Israeli Women Inmates Indulge Motherly Instincts in Prison Petting Zoo

The animal compound consists of geese and cages with hares, chinchillas, hamsters, parrots, iguanas and rats. It also has fish tanks.

Moran Shmuel is trying to attract the attention of the most aggressive parrot in the petting zoo at Neve Tirza women's prison.

"He's already bitten me. But I love him. He's in a cage too," she says, laughing. "I call him Dror (freedom)."

Shmuel, 26, has been sentenced to two and a half years for threats, aggravated injury and theft. This is her third prison sentence. Growing up with a drug-addicted father, she started using heroin and cocaine at the age of 12. "I grew up in a very violent environment," she says.

Six months ago she joined the 'petting zoo' program, which was launched at the beginning of the year following the success of a similar project at the Ofek Juvenile Prison.

"This place is relaxing, when I'm here I manage to forget I'm in jail," Shmuel says.

Chief Warden Ronit Matzliah says that 84 of the prison's 200 inmates are mentally ill.

"Petting Zoo is one way to calm down and reach these women. Half of them are single mothers, or mothers whose children have been put up for adoption or foster care. They find comfort in the petting zoo. Contact with the softness of the animals relieves their loneliness and eases their maternal pain."

The animal compound consists of geese and cages with hares, chinchillas, hamsters, parrots, iguanas and rats. It also has fish tanks.

Walida, one of the four inmates in charge of the petting zoo, is serving a 25 year prison term. She started using drugs at 13 and has been a junkie as long as she can remember - until she arrived at the prison six years ago.

In prison, Walida, 32, cleaned up for the first time in her life. "I'm attached to all the animals. Some of the women don't pick up the rats or don't touch the iguanas or the aggressive parrot. I'm not disgusted or repelled by them, because I too was disgusting once and repelled people. Why is the animal to blame? Isn't the rat as worthy of care as the hare?" she asks.

Walida has no idea where her daughter, who has been given to adoption and will turn 13 in February, is.

"My maternal feelings are at their strongest here with the animals. You want to give care and warmth, but have no one to give it to. So you look after bunnies whose mother has no maternal instinct, or make a protective space for a hare that's being attacked. You even look for an adoptive family among the staff for some animals, when it gets too crowded," she says.
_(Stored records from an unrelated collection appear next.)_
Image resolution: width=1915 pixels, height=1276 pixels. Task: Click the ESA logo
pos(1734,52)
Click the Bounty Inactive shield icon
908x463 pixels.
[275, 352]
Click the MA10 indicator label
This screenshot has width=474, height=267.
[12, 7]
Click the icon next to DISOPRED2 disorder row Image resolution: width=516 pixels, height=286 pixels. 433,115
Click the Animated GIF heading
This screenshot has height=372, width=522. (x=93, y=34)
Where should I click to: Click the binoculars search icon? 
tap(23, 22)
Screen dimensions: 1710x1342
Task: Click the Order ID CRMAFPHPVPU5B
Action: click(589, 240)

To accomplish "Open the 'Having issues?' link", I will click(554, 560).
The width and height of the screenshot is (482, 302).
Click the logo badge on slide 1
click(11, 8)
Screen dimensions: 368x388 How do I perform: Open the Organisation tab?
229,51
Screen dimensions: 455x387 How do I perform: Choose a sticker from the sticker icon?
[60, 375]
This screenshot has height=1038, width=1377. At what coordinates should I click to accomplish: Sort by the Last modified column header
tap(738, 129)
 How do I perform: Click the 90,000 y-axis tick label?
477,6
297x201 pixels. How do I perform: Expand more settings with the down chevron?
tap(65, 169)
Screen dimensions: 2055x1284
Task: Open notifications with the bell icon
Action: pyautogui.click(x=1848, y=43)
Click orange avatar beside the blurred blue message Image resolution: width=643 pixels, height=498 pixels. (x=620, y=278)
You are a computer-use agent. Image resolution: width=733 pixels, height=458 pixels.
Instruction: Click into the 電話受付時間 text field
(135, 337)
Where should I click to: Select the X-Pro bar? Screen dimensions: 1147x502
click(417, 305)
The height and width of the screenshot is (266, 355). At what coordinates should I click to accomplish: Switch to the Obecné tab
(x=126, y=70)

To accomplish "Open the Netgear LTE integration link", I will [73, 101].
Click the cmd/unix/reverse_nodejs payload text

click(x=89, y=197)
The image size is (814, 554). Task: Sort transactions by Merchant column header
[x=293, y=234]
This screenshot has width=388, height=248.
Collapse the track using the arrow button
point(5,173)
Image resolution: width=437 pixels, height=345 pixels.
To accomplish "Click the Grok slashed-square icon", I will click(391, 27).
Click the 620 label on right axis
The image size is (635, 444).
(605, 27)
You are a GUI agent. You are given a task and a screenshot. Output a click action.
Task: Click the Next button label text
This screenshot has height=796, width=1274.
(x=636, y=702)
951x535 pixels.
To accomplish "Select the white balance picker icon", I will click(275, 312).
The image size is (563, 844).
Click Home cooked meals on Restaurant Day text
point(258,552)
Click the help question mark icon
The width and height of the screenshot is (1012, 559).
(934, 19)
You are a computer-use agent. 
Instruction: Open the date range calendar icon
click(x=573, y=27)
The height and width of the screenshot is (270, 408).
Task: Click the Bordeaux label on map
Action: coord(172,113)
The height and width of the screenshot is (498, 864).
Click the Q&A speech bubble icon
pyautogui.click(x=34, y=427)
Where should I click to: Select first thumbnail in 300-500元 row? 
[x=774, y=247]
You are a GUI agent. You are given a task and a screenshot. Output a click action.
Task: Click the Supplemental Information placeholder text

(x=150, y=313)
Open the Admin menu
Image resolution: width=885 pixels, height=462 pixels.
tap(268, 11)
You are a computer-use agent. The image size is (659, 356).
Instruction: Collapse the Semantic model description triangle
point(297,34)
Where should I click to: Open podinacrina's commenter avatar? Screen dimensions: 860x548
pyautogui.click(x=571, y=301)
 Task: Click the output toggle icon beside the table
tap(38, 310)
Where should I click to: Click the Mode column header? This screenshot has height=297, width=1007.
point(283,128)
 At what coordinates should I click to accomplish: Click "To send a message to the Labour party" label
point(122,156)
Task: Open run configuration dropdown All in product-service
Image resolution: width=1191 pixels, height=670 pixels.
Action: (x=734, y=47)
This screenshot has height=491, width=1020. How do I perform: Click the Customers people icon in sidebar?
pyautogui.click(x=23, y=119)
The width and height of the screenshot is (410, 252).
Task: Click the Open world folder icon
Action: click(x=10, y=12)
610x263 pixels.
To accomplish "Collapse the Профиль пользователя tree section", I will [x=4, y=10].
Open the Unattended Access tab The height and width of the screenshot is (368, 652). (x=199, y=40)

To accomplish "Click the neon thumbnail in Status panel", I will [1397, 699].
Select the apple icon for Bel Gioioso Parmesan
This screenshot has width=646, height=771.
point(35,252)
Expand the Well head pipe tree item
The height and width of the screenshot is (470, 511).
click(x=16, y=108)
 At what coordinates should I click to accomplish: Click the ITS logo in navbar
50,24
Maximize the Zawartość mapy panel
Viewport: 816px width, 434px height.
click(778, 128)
"I grew up in a clean, well-kept home but got only crumbs," says Michaela, 24, standing beside the hamster cage. She has served six out of a 15-year sentence for murder and robbery. As she talks, she bursts into tears and the Prison Service staff listening to her can't resist and cry with her.

She came to Israel at the age of 10 and at 11 became addicted to light drugs. At 13 she became hooked on heroine and at 18 went to jail.

"In prison I realized that there was no escape. I promised myself I'd try to change. Only here with the animals I feel an island of sanity. Here you see the natural cycle of life - a hamster has babies, she keeps them by her side, nobody takes them away from her. They're protected," says Michaela, one of the petting zoo's caretakers.

When Lady the hare sank into postpartum depression and stopped taking care of her leverets, the women tried in vain to keep them alive. When Lady gave birth again, they managed to save most of them. The third time all the leverets survived. The prison, with its rigid roll calls and schedule, bent the rules to enable the caretakers to visit the animal pen every two hours to look after the leverets.

"When she first gave birth I looked after one of the little ones for three days, every two hours, and in the end it didn't survive the night and died in my hand," says Michaela. "I couldn't stop crying. I didn't know what to do with myself. I said to myself: what's up with you? This isn't your child. You took someone's life. You're crying over a hare you've become attached to for three days. You think you have memories? The relatives of the person you murdered have years of memories. But in the last delivery, when we managed to save the leverets, I couldn't help thinking that although I took someone's life, which is bad and unforgivable, in this case I helped to save a life."